Russian MMA star Shlemenko cleared to fight again after court lifts ban

Russian MMA star Shlemenko cleared to fight again after court lifts ban
Bellator's four-time middle weight champion Alexander Shlemenko has been cleared to fight again in the United States after a successful court appeal.

The California State Athletic Commission (CSAC) had originally banned Shlemenko for three years and fined him $10,000 after he tested for positive for use of oxandrolone back in February 2015.

Shlemenko, who has an impressive MMA record of 53 wins and only nine losses, beat Melvin Manhoef by second-round knockout in February 2015, but a fight night sample 'A' showed high levels of a banned substance in his system.

The fight result was therefore announced as a no-contest, adding a new line to Shlemenko's professional record.

California's Superior Court ruled that CSAC could only suspend the fighter until his license expired back on February 28.

The former Bellator middleweight champion will also have to pay only a $5,000 fine and his suspension will be lifted as soon as this is paid.

"I am very happy to have this chapter behind me and am grateful to the US court system for finding error with the CSAC findings and allowing me to immediately resume my career in the US," Shlemenko said.

"By ruling that I am immediately eligible to fight, the court specifically found that the CSAC violated basic due process rights.

"I hope that CSAC will now listen to the court, and start treating those who choose to fight in California more fairly."

Shlemenko's attorney Howard Jacobs argued that his client had been unfairly given a three-year suspension when the original notification sent to him by CSAC said he only faced a one-year ban.

The court agreed that CSAC could not legally increase the length of the sanction after the appeal process.

The 32-year-old was initially fined $10,000, half of which was for allegedly making false statements on drug-testing documents.

Jacobs argued that the commission rules state that fines can only be issued if an athlete makes false statements on a license application.

The court agreed and deducted $5,000 off the original fine, but rejected claims that the CSAC had been biased in its process after refusing to test a 'B' sample.

Executive officer Andy Foster said the CSAC was pleased with the court's decision.

"The court ruled that CSAC is not required to collect a 'B' sample in order to prove the presence of banned substances," he said.

"In addition, the court found that Shlemenko failed to demonstrate that CSAC was biased during the proceedings against him.

"CSAC proved its case in court and demonstrated that Shlemenko violated the rule regarding a positive test for a banned substance.

"We understand the court's decision to reduce the fine and suspension period for procedural reasons - that in no way takes away from the seriousness of Shlemenko's offence."
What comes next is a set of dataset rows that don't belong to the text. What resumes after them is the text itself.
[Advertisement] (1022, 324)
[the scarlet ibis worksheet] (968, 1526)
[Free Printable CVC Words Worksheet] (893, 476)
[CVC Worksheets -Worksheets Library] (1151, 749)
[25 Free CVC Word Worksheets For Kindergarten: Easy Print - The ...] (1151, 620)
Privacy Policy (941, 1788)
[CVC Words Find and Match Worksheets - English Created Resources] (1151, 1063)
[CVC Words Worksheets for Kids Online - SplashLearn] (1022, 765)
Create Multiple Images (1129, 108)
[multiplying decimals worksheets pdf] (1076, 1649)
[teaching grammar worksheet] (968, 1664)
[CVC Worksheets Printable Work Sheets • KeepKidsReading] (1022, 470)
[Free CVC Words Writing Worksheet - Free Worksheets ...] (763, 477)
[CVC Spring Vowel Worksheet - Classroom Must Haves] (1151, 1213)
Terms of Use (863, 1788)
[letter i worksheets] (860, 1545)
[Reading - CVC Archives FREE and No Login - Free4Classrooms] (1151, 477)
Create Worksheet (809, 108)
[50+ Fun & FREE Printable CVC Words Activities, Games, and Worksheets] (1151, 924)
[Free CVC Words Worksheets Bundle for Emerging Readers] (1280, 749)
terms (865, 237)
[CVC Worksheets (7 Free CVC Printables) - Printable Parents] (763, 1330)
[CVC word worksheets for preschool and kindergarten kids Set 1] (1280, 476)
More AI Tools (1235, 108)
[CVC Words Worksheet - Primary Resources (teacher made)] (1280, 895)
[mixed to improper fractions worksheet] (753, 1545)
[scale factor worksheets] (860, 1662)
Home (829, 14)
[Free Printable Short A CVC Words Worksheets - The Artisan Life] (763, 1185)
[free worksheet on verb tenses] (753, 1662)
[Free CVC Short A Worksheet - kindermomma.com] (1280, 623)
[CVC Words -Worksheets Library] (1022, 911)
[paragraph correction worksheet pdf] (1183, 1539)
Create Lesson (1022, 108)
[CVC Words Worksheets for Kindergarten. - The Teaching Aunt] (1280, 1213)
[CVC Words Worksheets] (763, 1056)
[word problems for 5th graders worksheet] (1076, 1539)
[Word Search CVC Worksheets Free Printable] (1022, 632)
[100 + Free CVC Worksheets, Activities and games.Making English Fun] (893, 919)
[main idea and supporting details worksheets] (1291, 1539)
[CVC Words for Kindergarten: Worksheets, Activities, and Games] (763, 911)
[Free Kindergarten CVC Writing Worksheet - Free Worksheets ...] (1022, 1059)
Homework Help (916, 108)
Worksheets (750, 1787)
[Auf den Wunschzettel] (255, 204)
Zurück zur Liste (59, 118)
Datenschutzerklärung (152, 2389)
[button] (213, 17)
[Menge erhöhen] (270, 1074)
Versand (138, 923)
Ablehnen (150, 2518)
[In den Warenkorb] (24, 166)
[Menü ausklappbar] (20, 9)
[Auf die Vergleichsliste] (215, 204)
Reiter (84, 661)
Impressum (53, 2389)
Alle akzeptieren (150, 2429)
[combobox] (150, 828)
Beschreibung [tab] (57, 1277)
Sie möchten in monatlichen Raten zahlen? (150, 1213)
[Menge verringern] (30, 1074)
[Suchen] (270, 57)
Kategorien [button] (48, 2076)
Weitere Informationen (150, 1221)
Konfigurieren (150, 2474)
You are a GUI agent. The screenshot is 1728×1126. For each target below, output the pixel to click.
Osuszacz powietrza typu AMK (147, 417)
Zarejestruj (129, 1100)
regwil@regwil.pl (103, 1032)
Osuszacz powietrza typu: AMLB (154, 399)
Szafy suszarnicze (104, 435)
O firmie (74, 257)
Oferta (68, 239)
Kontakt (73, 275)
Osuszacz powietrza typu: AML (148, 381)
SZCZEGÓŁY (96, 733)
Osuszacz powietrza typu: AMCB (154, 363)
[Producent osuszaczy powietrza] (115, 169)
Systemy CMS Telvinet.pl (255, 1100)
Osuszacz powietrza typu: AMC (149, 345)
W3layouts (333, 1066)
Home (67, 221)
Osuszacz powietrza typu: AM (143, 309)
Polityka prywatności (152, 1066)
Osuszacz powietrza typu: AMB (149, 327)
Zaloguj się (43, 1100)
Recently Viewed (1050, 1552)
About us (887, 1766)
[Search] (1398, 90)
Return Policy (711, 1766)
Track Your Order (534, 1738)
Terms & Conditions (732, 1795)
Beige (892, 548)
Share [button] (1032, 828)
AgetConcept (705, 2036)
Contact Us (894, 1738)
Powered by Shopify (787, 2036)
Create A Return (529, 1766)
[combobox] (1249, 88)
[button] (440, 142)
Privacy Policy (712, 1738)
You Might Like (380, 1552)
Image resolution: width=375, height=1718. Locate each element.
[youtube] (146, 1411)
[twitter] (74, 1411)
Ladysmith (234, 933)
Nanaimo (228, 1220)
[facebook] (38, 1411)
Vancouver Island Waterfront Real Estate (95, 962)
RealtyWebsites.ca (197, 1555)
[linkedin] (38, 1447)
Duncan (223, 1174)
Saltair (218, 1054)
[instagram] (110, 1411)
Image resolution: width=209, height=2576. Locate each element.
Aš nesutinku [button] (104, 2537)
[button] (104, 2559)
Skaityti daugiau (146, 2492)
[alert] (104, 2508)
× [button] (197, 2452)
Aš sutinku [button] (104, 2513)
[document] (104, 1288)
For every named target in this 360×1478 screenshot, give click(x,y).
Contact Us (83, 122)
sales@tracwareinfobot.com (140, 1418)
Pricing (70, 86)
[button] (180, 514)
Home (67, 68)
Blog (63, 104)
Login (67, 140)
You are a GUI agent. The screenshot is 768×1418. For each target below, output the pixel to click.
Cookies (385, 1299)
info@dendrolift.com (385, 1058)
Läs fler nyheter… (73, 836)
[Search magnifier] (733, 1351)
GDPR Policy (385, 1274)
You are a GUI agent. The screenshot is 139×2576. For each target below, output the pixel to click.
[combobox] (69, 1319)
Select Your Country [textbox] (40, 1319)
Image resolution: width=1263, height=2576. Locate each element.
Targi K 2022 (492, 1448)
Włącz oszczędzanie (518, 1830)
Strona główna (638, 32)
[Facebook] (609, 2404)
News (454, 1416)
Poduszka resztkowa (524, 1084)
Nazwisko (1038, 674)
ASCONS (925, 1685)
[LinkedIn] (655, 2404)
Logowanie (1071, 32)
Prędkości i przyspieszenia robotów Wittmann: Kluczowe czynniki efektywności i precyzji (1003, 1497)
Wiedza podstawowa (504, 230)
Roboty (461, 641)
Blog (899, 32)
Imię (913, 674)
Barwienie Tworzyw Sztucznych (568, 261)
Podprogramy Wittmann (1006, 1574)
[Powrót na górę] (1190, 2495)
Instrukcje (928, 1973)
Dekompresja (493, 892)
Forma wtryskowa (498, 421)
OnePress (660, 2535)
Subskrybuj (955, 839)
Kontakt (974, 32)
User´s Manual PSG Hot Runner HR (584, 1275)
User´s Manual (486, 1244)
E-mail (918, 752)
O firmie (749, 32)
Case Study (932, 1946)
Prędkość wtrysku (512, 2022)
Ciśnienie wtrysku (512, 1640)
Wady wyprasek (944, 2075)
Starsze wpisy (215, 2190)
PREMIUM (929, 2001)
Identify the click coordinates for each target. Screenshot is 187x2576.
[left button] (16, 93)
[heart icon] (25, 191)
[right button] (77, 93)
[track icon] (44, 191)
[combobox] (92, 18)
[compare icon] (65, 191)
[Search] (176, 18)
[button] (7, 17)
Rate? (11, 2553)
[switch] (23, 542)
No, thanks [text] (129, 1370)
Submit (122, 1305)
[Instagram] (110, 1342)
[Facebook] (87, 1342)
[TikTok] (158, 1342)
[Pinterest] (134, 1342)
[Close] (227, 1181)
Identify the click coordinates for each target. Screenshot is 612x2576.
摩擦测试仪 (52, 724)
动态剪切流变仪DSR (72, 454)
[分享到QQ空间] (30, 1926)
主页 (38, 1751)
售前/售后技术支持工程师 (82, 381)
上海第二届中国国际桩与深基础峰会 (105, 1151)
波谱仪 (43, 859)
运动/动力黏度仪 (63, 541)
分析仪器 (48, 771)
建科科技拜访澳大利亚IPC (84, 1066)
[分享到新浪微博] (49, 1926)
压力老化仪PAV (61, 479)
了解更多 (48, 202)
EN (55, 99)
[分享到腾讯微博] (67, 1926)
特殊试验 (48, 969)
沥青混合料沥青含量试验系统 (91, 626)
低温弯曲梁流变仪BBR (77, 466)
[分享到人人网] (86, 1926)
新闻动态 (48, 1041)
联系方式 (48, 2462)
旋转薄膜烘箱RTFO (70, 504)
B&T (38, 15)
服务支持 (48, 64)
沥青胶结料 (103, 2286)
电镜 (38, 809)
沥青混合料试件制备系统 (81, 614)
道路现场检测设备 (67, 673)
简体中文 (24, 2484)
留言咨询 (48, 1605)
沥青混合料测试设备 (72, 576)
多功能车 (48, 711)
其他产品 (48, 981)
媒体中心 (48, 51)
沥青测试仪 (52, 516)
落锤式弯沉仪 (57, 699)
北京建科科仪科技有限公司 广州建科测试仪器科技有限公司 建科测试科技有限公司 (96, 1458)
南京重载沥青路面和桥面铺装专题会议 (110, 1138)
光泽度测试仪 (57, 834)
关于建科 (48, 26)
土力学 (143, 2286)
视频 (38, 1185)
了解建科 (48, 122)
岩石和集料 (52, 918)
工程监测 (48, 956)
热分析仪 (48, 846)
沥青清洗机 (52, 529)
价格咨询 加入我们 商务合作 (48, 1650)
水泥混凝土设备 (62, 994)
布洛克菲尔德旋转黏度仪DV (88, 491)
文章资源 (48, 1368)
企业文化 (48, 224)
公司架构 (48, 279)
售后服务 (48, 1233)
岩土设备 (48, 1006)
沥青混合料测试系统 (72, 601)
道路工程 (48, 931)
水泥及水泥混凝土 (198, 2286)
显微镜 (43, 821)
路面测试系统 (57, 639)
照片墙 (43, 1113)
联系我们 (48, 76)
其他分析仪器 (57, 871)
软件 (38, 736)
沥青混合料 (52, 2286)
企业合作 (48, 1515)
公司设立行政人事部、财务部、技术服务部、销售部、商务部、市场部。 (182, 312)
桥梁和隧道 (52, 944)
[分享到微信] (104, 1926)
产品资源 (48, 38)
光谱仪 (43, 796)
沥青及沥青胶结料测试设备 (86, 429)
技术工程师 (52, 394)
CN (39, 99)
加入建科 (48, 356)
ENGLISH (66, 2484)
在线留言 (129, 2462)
Foster also confirmed Shlemenko has not yet paid his fine and does not currently possess an active license to fight in California, although the Russian is already eyeing a return to action.

"I maintain my innocence and believe had a 'B' sample been tested this process would not have been necessary and my victory over Melvin Manhoef would had been validated," he said.

"Now it is time to look forward to resuming my career and regaining my Bellator belt."